::: PAGE EXTRACT :::

Posted by bozeman on January 28, 2003, at 23:38:56
In reply to Re: I'm Sorry » androog, posted by blah on January 28, 2003, at 20:21:32
Wow . . . Reading your last three or so posts, I am absolutely floored by the similarity between your "stream of consciousness" and that of a dear friend of mine. He too is incredibly intelligent but painfully stymied. Like you, he feels like Stranger in a Strange Land (if you've never read it, the title says enough for you to get the picture.) His entire life he felt like the world was on one sheet of music and he was on another (he's right), that everyone talked about him (actually, they do), and that no one understood him (for a long time, that was true.) Dating women was a disaster. They all expected to one day find out he was an escaped ax murderer, he thinks, and that's probably not far from the truth. That is, until he found the one woman who looked past his "weirdness" and found the shining soul underneath. Yes, he's still different, still doesn't connect with the rest of the world most of the time, but he connects with her when he's able to "come out", and she patiently does her own thing the rest of the time. Most people look at them and wonder what she sees in him, but if you ever really watch the two of them together you know what it is. He treasures and appreciates her for really seeing who he is, and she treasures and appreciates him for letting her be who she is (most men find her intimidating, and I see why they would -- she's tenderhearted but tough as nails.) Often he is on medication, with mixed results at best, often apparently with only side effects and no positive benefit. No matter what side effects or disturbed moods he gets, she just gives him space and supports him from a distance until he lands again. They are actually better together than either is apart, because each gives the other something no on else ever has.
How do I know so much about them? Because she's my sister. And in my opinion, he's better for her than the attorneys and other high-powered types she's dated in the past. I love him for what he does for her -- lets her just be herself, and lets himself need her just the way she is. He doesn't use her, he just needs her strength and calm. And she thrives on that.
My point is the same as androogs: don't give up! There is no way for any of us to tell what tomorrow will bring, even when we are *completely* sure that we know everything there is to know about all the possibilities. There really are good and caring doctors out there, who can help, though I agree you sometimes have to go through three dozen (or more) "know-it-all" ones before you find one who understands that you live in your body, no one else does (we hope :-) and you know what's going on in there better than anyone else could. There are new drugs and new treatments being developed that really do help many people. Unfortunately, you haven't found what works well for you, and a doctor who will support and work with you in finding what works for you, yet. And you may not for a long while. But don't give up, others are here to support you, who know you're suffering terribly. We can't stop the pain or the injustice of it, but we do care.

:::

PROBLEM SET -
1. Reproduce the post word for word from "How do I know" up to and including "thrives on that.".
2. Using the post, explain why the writer says the friend and the writer's sister are better together than either is apart.

::: INFORMATION PROVIDED :::

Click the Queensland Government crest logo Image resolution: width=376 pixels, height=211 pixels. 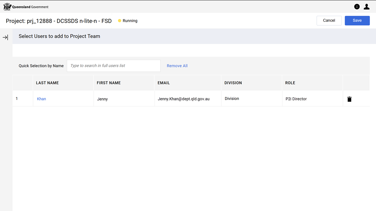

:::

ANSWERS FOR THIS EXERCISE -
1.
How do I know so much about them? Because she's my sister. And in my opinion, he's better for her than the attorneys and other high-powered types she's dated in the past. I love him for what he does for her -- lets her just be herself, and lets himself need her just the way she is. He doesn't use her, he just needs her strength and calm. And she thrives on that.

2. Each gives the other something no one else ever has. He treasures and appreciates her for really seeing who he is, and she treasures and appreciates him for letting her be who she is.